“There are many distributions of BSD, the most popular of which are OpenBSD, and BSD/OS. Similar to Linux, BSD is based on open source code and widely used for Web hosting. Often compared to Linux, noncommercial BSD operating systems generally have more liberal open source licenses, 10 years’ more history, and many BSD proponents credit these operating systems with greater reliability and efficiency than Linux. But while Linux garners all the industry attention and sales, BSD is hidden from the spotlight.” Someone could argue that FreeBSD is the most popular BSD these days, but in any case, you can read the article at ZDNet.
I’d love to play games on my CLI and SSH-session. How about strip poker?
Oh I forgot, the only thing computers are good for is gaming… Come on now, lets get the facts straight, or at least read the article.
as Eugenia said, its arguable that freebsd is the more popular. well, id say that openbsd and bsd/os are the _least_ popular, with freebsd and netbsd both having many more users. im not sure how many users OS X has, but i wouldnt be surprised if it was more than all the other bsds combined. i suppose that it could be argued that num_of_users != popularity
also, netbsd was not spun off of freebsd, both projects started off independently of the other, not even knowing of the other projects existence in the beginning.
“[Apple] launched a commitment to the open-source movement when it made several components from Mac OS X Server available to the open source community—these include the Darwin core, the Mach kernel, the Apache Web server, and other technologies.”
Hmmm… wasn’t Apache already released by the Apache community? And wasn’t the Mach kernel already available? The only thing I see here that Apple released is Darwin.
G
…it’s ZDNet. I’m surprised they managed to spell ‘BSD’ properly.
Catharsis,
LMAO I almost forgot. Silly me.
G
This article seemed to be a little on the foggy side. From the article:
…Compared to Linux, BSD does not have the massive number of commercial and open-source applications and utilities, although BSD does support around 6,000 ported open source packages that are available to users as an option at the time they install BSD…
Really? Which BSD would that be? I think here the author confused FreeBSD with BSD. I may be mistaken, but I was under the impression that each BSD used a different package/ports system that may be somewhat similar in design but different in implementation.
It was also suprising that they did not mention (or maybe I missed it) that FreeBSD, NetBSD, et all use different kernels, which is one of the main differences between flavors of BSD and distros of Linux.
Also, from the article:
…However, while Linux has overtaken BSD recently in terms of performance tests, BSD users are still enthusiastic…
I wonder what benchmark/tests the author is referring to? This may or may not be true (not that it really matters) but it would be nice to know what he is referring to. I remember an article a little while ago about FreeBSD performance vs. Linux performance:
(http://www.byte.com/documents/s=1794/byt20011107s0001/1112_moshe.ht…)
but I am not sure how reliable of a benchmark was used for that test, not to mention that this is Linux vs.
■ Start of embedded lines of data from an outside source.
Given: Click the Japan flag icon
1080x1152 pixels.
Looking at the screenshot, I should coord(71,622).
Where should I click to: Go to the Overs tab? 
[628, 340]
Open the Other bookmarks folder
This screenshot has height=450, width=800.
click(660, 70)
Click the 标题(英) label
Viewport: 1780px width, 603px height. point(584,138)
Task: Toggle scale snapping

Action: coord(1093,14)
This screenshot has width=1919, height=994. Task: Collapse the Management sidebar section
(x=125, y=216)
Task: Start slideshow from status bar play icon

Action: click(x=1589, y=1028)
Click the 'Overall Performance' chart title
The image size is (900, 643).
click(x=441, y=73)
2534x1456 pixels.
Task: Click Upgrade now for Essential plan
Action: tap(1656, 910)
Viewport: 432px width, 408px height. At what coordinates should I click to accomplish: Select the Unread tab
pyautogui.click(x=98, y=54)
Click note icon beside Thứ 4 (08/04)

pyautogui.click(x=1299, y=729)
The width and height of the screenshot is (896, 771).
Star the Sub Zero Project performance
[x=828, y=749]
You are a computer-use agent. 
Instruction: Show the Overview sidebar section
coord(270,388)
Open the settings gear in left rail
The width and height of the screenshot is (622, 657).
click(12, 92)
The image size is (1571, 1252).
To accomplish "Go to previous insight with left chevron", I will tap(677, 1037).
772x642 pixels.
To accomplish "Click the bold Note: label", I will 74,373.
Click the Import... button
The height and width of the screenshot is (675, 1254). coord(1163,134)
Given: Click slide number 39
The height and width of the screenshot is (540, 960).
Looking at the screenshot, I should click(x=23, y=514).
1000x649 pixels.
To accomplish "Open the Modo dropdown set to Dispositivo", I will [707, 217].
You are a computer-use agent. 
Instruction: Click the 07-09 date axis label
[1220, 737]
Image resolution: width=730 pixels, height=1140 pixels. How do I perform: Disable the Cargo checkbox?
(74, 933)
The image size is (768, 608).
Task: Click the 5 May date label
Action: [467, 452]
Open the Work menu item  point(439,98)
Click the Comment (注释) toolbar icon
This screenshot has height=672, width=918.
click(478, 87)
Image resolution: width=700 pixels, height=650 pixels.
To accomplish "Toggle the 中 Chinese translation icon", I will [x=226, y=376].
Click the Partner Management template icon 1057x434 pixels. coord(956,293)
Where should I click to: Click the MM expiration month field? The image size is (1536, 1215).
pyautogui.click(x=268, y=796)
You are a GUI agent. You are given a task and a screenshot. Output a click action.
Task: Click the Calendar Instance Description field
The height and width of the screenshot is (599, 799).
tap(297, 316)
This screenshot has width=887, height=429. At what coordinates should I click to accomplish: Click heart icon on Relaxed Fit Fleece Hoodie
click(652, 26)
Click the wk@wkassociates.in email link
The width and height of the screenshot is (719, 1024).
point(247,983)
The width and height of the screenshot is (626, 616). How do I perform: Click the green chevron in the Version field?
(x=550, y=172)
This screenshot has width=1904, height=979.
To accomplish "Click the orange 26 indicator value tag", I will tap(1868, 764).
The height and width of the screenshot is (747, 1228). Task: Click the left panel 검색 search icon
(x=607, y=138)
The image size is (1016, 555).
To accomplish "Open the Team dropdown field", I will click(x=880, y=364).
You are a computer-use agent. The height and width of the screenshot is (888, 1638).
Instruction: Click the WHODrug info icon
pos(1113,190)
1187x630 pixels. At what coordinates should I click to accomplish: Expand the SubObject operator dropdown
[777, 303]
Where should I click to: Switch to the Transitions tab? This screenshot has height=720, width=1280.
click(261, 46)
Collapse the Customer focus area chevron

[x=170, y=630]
FreeBSD and NOT Linux vs. BSD.
Adam, the author was definitely not an OS expert. The multi-CD *BSD sets do come with thousands of open source packages but for most users that is just window dressing. The different BSD systems do use different package systems but then again not all Linux distros use RPM. At this point from the users point of view there are more similarities than differences between the various *BSD’s and Linux distro’s. Linux had the definite edge with respect to commercial apps but FreeBSD can run these apps in Linux emulation mode. While the different BSD’s have slightly different kernels the process of rebuilding them is all the same and is scarcely different than it has been in BSD UNIX for over 15 years. Most of the recent benchmarks I’ve seen have put Linux slightly ahead of FreeBSD but on the other hand when you look at Netcraft’s lists of sites with the longest average uptime most of these sites are on BSD hosts.
Yes, I think I forgot that this was written (not by a BSD expert) for a nontechnical-level audience. Perhaps including too much would make the intended audience’s eyes roll over with technobabble. I do think the comments about the lack of market hype (and the resulting slowness of acceptance in the corporate world) were interesting, though.